“La determinazione del salario deve continuare ad essere affrontata dalla contrattazione collettiva, per non compromettere il delicato equilibrio fra retribuzione, tutele contrattuali e competitività delle imprese che in Italia è garantito da oltre 70 anni da una contrattazione di qualità, estremamente diffusa, con un livello di copertura che non ha nessun altro Paese europeo”.
Infatti secondo un recente studio di Adapt, sui quasi mille CCNL depositati al Cnel meno della metà risulta effettivamente applicata e i soli CCNL sottoscritti da Cgil, Cisl e Uil coprono il 97% dei lavoratori.
Il Presidente di Confartigianato Imprese Lecco, Daniele Riva è critico su interventi pubblici vincolanti in materia salariale. “L’introduzione di un salario minimo legale – sottolinea – è improponibile poiché, nel caso in cui fosse inferiore a quello stabilito dai contratti collettivi ne provocherebbe la disapplicazione e, nel caso in cui fosse più alto, si creerebbe uno squilibrio nella rinegoziazione degli aumenti salariali con incrementi del costo del lavoro non giustificati dall’andamento dell’azienda o del settore”.
“La contrattazione collettiva – spiega Riva – garantisce già condizioni e strumenti per sostenere i redditi e individuare modalità per migliorare la produttività.

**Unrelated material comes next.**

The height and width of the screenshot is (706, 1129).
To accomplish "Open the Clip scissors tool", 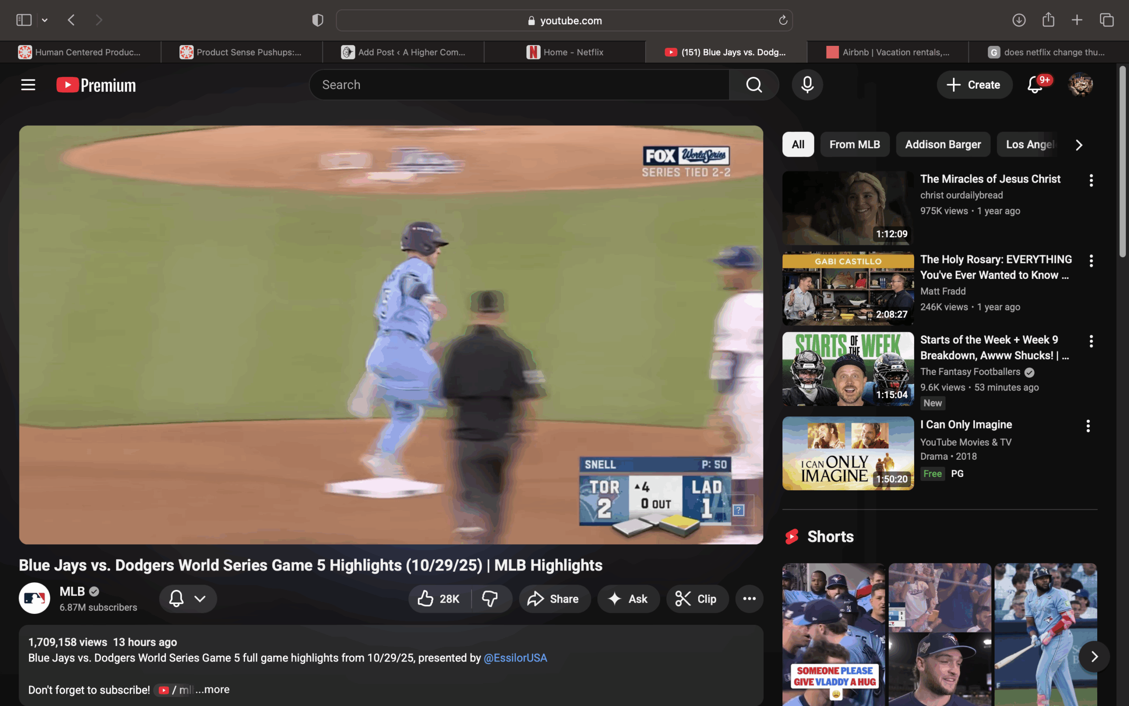I will [x=697, y=599].
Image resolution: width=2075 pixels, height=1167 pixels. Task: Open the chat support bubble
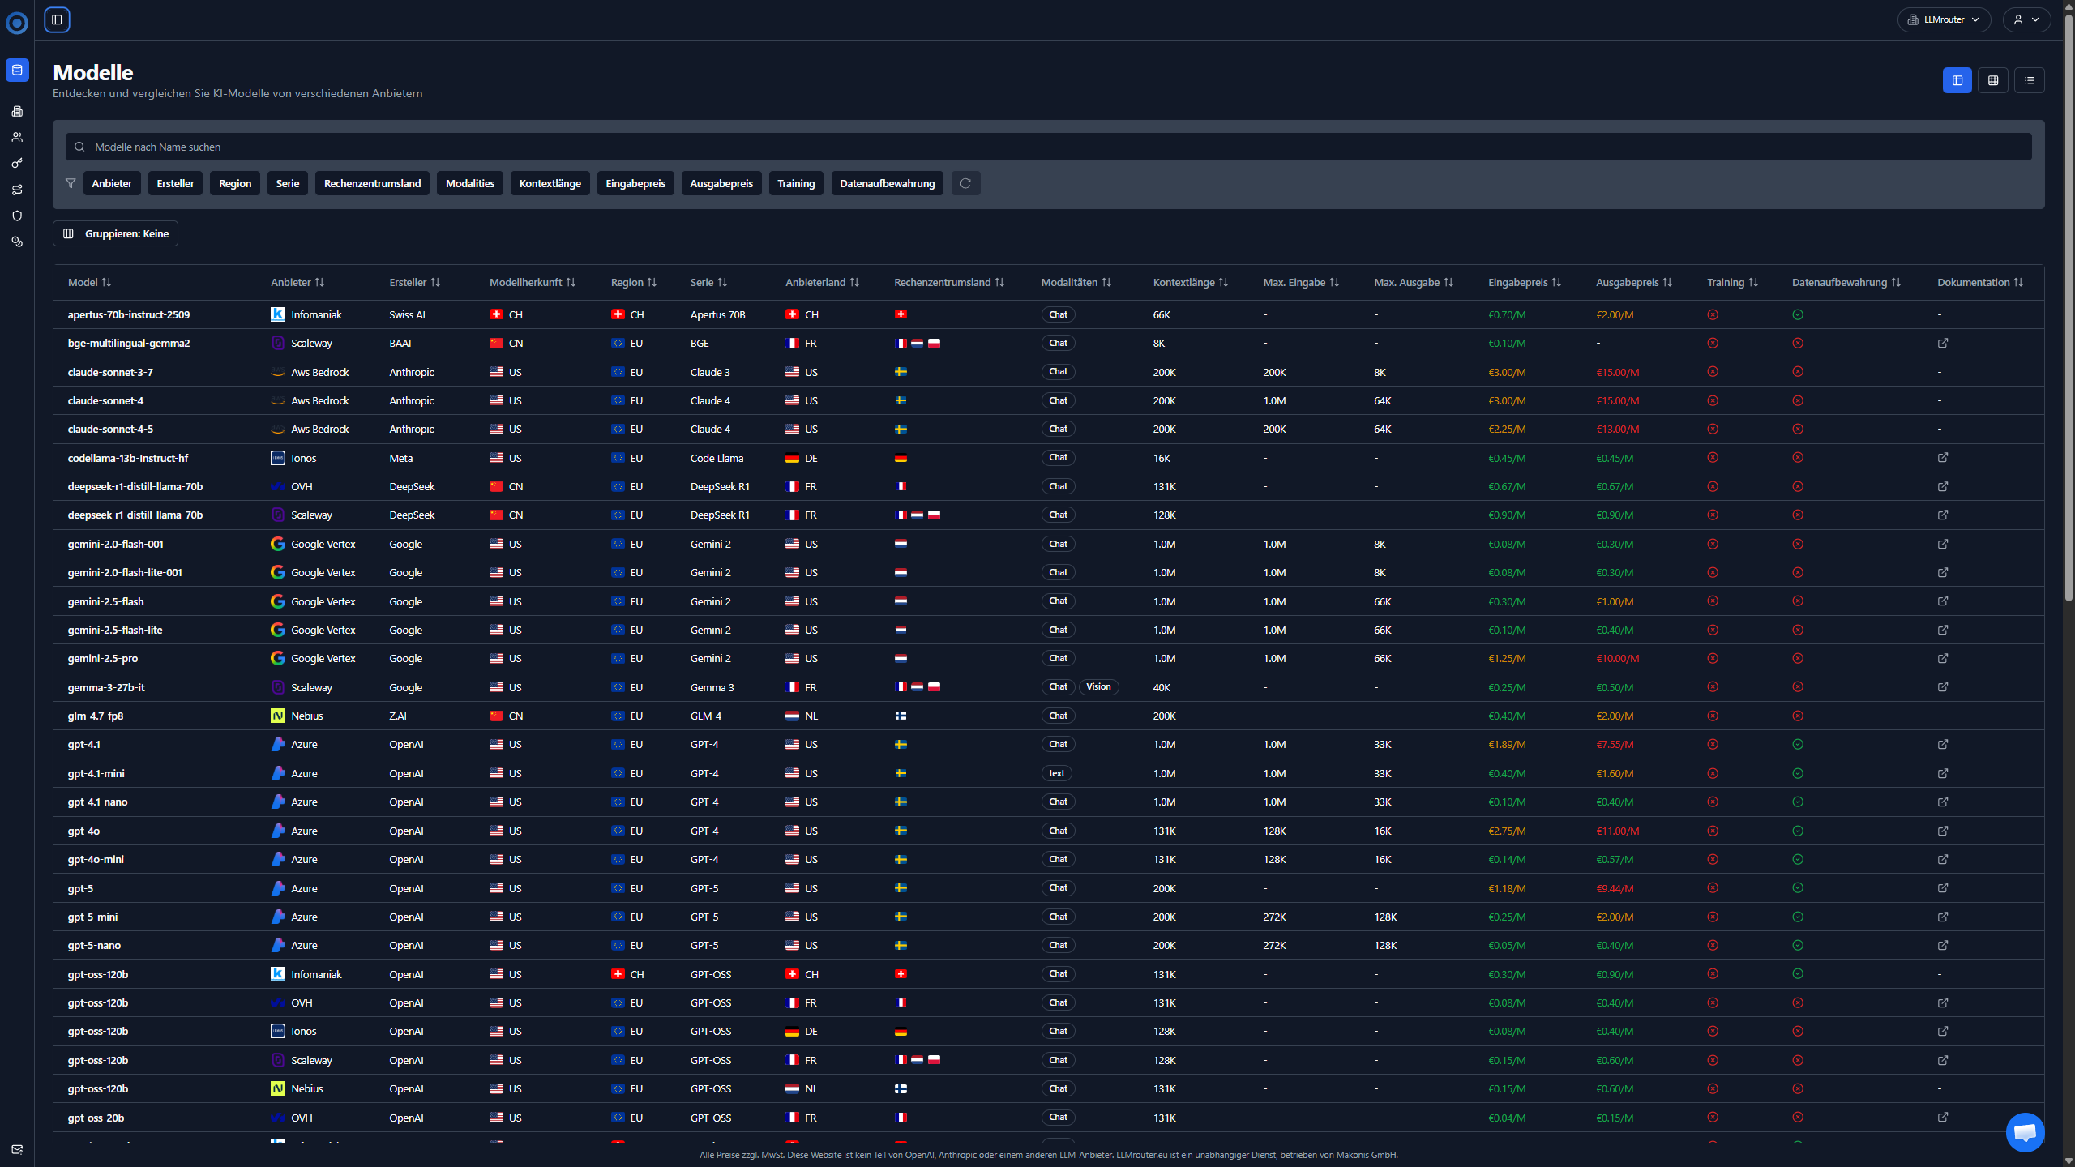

La fissazione ex lege del salario sminuirebbe il ruolo svolto dalla negoziazione tra le parti sociali per l’individuazione di trattamenti economici congrui e coerenti, rischiando di colpire anche le tutele collettive e i sistemi di welfare integrativi. Un patrimonio che in questa fase difficile sta offrendo un utile supporto ai lavoratori ed alle imprese, soprattutto in quei territori dove il welfare pubblico è carente se non assente del tutto”.
“Nell’artigianato e nelle piccole imprese – conclude Riva – la contrattazione collettiva definita dalle Organizzazioni più rappresentative, come la Confartigianato, oltre a determinare salari rispettosi dell’art. 36 della Costituzione, è anche lo strumento che ha consentito di individuare soluzioni su misura per le esigenze organizzative e di flessibilità di imprese appartenenti a settori e con mercati spesso estremamente diversi fra di loro , assicurando, nel contempo, importanti tutele collettive ai lavoratori, anche attraverso il proprio consolidato sistema di bilateralità”.

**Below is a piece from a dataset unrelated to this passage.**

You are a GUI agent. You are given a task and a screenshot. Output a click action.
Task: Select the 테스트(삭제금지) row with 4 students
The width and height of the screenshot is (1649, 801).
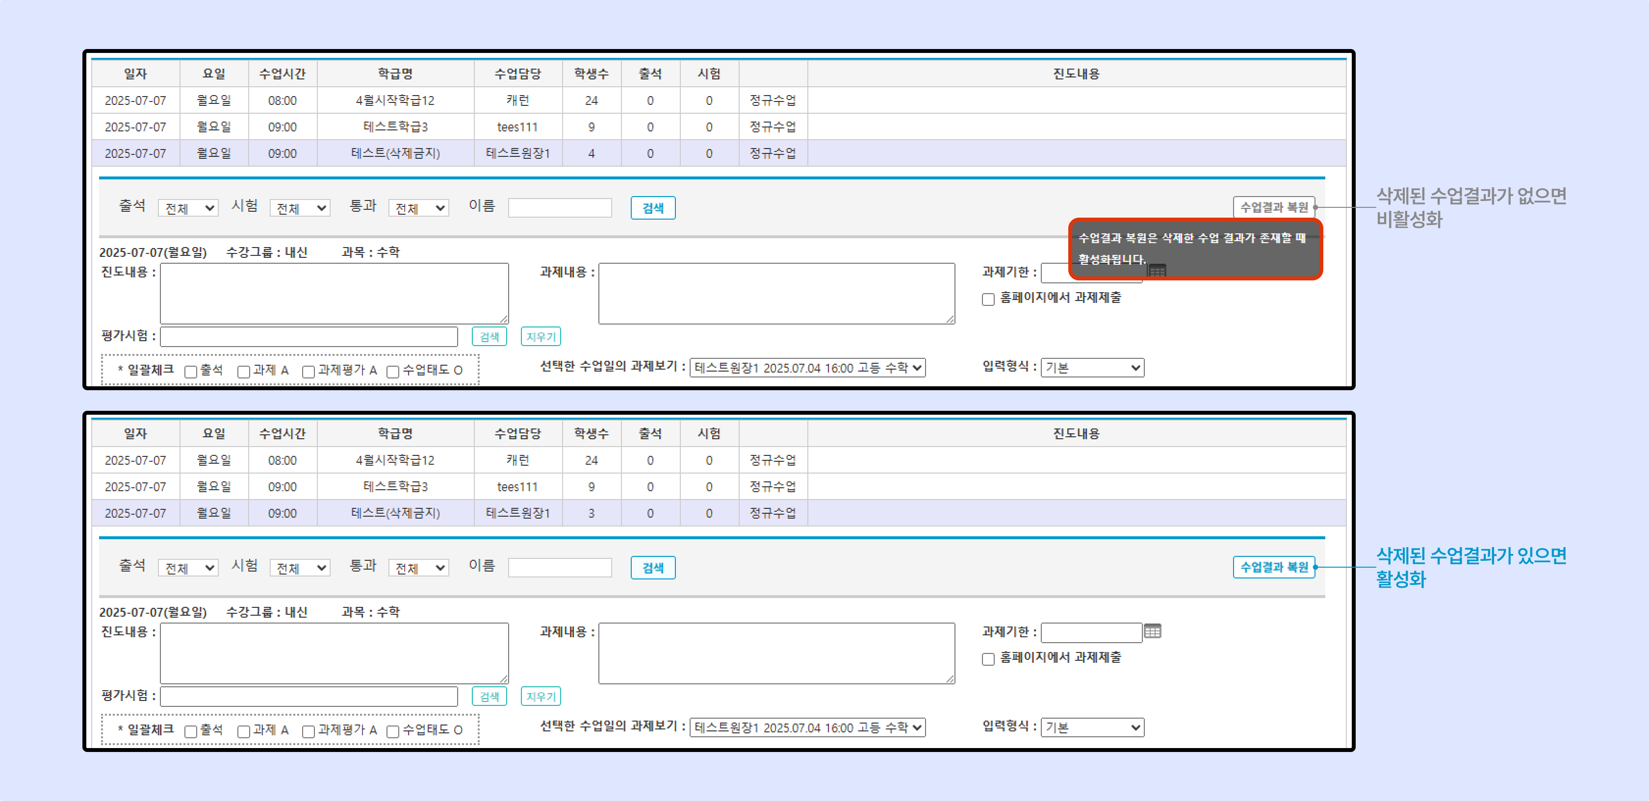tap(395, 154)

Peraltro, la stessa Commissione europea, che invita i Paese membri a promuovere salari “adeguati ed equi”, valorizza la contrattazione collettiva quale strumento per combattere la povertà lavorativa e migliorare le condizioni di lavoro.
L’introduzione del salario minimo in Italia, diversamente a quello che si vorrebbe far credere, ridurre infatti proprio le tutele contrattuali dei lavoratori e, per quanto concerne i working poor, avrebbe l’effetto di marginalizzare anche i lavoratori a basso salario relegandoli, nella migliore delle ipotesi, a percepire solo il minimo senza ulteriori tutele, e nella peggiore a trasformarli in disoccupati o in lavoratori in nero.
Il tema della crescita dei salari in Italia resta invece fortemente legato a quello della crescita del PIL, rimasta al palo a causa delle gravi inefficienze strutturali del nostro Paese, dell’elevato costo del lavoro, del gap di competitività con le imprese di altri Stati determinato, ad esempio, dal superiore costo dell’energia, dalle politiche di rigorosa austerity che hanno portato ad una consistente riduzione della buona spesa pubblica e degli investimenti pubblici.